What I had in mind was using C to actually draw them, but a lua table would describe the options, hold the values, and potentially contain code to handle more complex things like options with ranges or options that depend on other options. Properly implemented, it could still be as simple as the current system (i.e. defaulting to a handful of generic options, or a few simple lines in the script file that fill out a default menu)
The change in approach is that part of the script has to run when the user sets the options.
One thing lua makes very convenient is tying script and C code together in various ways.
One-letter variables are a plague indeed, but surely we could get rid of that limitation without changing the whole approach?
Sure, you could extend
@param X Number of fraks in the frobulator
to
@param NumFrobFraks Number of fraks in the frobulator
without much trouble. I'd probably throw the default in there somewhere too so you don't have to write each one twice

If you only ever want to use scripting for the kinds of things it's used for now, that's good enough (although the menus for things like the motion detection scripts are already pretty nasty) However, with something like lua, you can potentially do a lot more, and make the interface to complex scripts easier.

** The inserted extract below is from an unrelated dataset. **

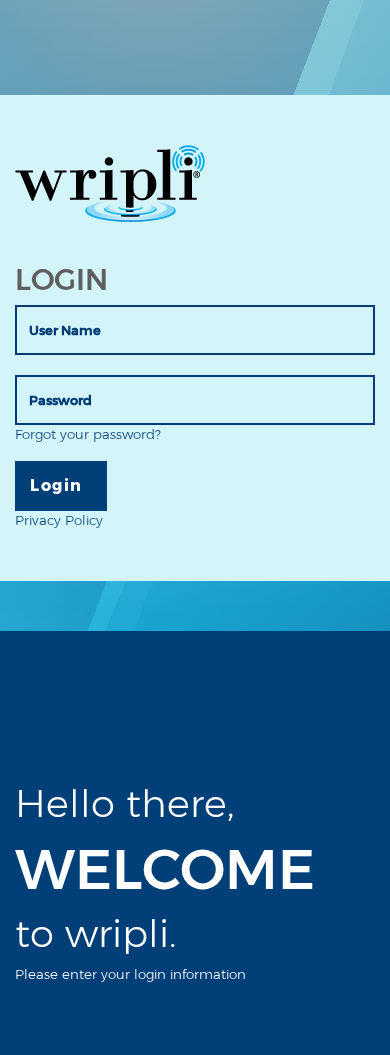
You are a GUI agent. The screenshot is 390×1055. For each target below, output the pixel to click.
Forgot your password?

I'm not sure I buy the UBASIC being easier to write argument. Lua started life as a way to write configuration files, and can still be used that way. It's up to the implementer of the host application to expose it in a way that is easy to use.
ubasic OTOH is simple because it is limited, but from what I can see is still pretty quirky and more painful to integrate with C code.
Keep in mind this is random musing from someone who only recently started exploring the CHDK code. The real proof of any idea is someone having the motivation to code it, and users deciding it was better than what came before.